練習目標:
下面有一篇介紹肖像畫家王曉宏的文章,從它最後一句之後接著寫下去。

原文節選:
▼

張冠宇



在北京首都博物館永久收藏的藝術作品中,有一幅高6.3米,寬4.6米的巨幅油畫惹人注目,亦被國人熟悉。這就是中華人民共和國成立60周年慶典時,被游行群眾簇擁著通過天安門廣場的中國共產黨第三代領導人、原中共中央總書記江澤民同志的油畫肖像。
畫面上身著藍灰色中山裝的江澤民同志在暗紅色的背景下左手扶欄,右手揮揚,神情莊重,眉宇軒昂,給人留下深刻印象。
這一巨幅油畫肖像的創作者,就是著名人物肖像畫家王曉宏。
策馬藝術草原 實現人生夢想
初識王曉宏,是將近新千年一個冬季的下午,毛澤東機要秘書張玉鳳大姐打電話對我說:“冠宇,知道你也喜歡繪畫,想給你介紹個畫界的新朋友,他的名字叫王曉宏。”
當我如約來到位于北京北四環外王曉宏的家,才知道這并非一位女子,而是一個熱情質樸的內蒙漢子。其時,他正在為張玉鳳大姐畫油畫肖像。
在其并不寬敞的居家與畫室兼用的房間里,零散地堆滿了各種畫冊與畫具,墻上則張掛著他畫的各種肖像與寫生。
當時給我留下的深刻印象是,這是一位勤奮忘我,不大注重物質,但把藝術看得比生活還重的油畫家。
因本人也畫油畫,與他的共同語言自然很多,彼此很快拉近了心理距離,而最令我感慨的,是他對繪畫藝術的癡迷追求與執著堅守,以及因此引發的認同與贊佩。
依筆者淺見:每一時代凡有標志性人物出現,表面看是出于偶然,實際卻是造物主借助偶然點燃了必然所激發出的火種。

▲

所給資料:
▼

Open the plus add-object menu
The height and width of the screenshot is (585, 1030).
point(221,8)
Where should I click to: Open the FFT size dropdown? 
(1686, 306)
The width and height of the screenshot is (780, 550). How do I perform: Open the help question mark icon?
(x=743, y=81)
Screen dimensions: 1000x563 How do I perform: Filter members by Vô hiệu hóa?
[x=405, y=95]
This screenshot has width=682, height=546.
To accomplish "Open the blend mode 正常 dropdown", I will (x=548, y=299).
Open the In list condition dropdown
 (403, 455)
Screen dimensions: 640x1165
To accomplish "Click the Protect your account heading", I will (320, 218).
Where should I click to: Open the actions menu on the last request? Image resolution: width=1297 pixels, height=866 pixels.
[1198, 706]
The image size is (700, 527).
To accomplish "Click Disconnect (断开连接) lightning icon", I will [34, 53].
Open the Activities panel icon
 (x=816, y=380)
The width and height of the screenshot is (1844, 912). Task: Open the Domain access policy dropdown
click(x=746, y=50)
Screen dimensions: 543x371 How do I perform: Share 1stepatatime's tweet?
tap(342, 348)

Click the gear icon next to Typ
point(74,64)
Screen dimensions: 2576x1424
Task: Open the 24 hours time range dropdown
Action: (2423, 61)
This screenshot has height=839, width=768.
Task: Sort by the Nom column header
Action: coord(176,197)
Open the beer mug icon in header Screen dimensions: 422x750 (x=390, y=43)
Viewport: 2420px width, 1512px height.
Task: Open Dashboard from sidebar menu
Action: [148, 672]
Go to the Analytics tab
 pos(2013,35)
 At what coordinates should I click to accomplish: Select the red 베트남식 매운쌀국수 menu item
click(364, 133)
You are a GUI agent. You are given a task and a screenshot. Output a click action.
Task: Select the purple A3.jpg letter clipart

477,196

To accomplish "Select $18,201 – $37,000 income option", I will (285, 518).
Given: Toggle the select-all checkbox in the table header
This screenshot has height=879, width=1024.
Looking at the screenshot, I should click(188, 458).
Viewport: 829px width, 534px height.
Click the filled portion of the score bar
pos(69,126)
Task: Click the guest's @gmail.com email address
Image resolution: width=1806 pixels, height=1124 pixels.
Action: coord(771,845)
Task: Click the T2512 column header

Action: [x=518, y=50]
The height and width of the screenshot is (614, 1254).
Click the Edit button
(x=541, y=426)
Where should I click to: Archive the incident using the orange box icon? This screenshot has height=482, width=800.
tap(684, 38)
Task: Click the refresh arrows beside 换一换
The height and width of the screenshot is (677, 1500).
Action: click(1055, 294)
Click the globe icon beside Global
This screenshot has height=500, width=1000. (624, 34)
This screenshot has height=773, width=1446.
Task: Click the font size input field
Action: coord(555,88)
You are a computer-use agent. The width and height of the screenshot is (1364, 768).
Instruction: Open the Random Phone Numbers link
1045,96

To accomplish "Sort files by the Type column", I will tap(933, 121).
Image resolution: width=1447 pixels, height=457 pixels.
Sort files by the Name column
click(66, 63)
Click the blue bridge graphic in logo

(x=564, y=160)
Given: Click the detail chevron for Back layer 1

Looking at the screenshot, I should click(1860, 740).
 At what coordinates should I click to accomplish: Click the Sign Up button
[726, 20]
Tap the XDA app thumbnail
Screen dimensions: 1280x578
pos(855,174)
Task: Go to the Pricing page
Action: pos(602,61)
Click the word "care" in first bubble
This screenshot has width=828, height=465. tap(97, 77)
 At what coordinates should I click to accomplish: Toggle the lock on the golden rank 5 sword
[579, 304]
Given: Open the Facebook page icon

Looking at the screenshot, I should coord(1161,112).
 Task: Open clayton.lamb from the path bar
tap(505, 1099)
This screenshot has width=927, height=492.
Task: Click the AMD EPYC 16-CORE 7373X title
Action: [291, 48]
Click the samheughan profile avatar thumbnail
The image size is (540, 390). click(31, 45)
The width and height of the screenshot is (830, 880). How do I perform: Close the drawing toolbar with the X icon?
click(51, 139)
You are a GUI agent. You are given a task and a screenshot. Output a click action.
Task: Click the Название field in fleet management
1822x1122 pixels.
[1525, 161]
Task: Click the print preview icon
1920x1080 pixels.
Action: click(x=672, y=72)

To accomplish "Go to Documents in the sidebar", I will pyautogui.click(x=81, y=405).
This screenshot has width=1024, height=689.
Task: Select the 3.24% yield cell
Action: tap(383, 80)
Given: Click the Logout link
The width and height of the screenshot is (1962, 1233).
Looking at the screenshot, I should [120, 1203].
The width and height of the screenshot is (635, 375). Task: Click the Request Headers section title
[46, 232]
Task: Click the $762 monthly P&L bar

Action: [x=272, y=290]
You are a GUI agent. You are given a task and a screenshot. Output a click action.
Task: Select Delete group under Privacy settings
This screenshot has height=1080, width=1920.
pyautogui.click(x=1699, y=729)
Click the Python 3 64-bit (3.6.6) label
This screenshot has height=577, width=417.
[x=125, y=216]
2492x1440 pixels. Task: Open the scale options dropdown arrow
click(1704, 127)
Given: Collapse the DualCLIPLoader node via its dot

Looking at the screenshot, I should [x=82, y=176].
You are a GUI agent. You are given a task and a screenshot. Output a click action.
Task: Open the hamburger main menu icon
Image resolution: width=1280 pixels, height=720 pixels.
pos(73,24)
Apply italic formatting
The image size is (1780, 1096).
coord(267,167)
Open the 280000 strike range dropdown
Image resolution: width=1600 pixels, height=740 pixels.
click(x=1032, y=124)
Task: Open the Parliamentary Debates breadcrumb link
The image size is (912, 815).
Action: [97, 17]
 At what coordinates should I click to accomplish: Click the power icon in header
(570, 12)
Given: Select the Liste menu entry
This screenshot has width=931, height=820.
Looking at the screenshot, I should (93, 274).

▲

任務結果:
1960年代出生于內蒙古包頭市的王曉宏,幼時雖還懵懂無知,唯獨對繪畫喜愛得近于沉迷。家里的大伯王振基是位遠近知名的民間畫匠,他所畫的花鳥魚蟲、山水亭榭,就像是蓄滿能量的燧石,撞擊出侄子心底的多彩與絢麗。
小小年紀,王曉宏居然可以忍住與同齡孩童的嬉鬧,一聲不吭地看伯父如何為堅硬的木板賦予生命,讓冰冷的玻璃綻放神奇。伯父是位充滿愛心的長者,對侄兒的每一次涂鴉學步,都不忘記給予特別的夸贊與示范。
“小孩是夸出來的”,多年以后,王曉宏每當回憶起兒時那段難忘的經歷,都會發出由衷的感嘆。而一棵藝術的種子,一旦遇到適宜的土壤與溫度,便再也無法阻止它的發芽含苞與抽枝怒放。
“天生我才”的王曉宏是幸運的,接續伯父熏陶與指點的,則是包頭市少年宮所給予他的繪畫滋養與藝術DNA。
“我那時畫畫成癮,但沒經受過正規的美術訓練,是當時在包頭市少年宮教美術的馬連、鄭儉老師,發現了我,培養了我,把我帶上學習油畫的正途,并使我能在后來的繪畫之路上越走越遠。”
正是在包頭這塊與美術結下不解之緣的神奇土地上,后來的王曉宏又接連得到從這里走出的現今美術界標志性人物劉大為(中國美術家協會主席)、楊飛云(中國油畫院院長)、賈方舟(著名美術評論家)的指導與提攜。這些都使他的繪畫技能與藝術素養得到豐厚的滋養,也使他的文化視野與做人境界大幅提高。
1981年,是全國恢復高考后、藝術類院校面向全國第二次招生的一年,那時的曉宏好像才剛弄明白:原來學畫也是可以考大學的。經過同學與老師的一番鼓勵,王曉宏在招生臨近時才決定一試。還真沒想到,結果竟一舉考進當時全國僅僅招收12名學生的北京電影學院美術系。也正是在這里,王曉宏幸遇恩師景玉書,從此接受了全面、嚴格的學院派專業基本功訓練,為他攀登未來的藝術高峰奠定了規范而堅實的基礎。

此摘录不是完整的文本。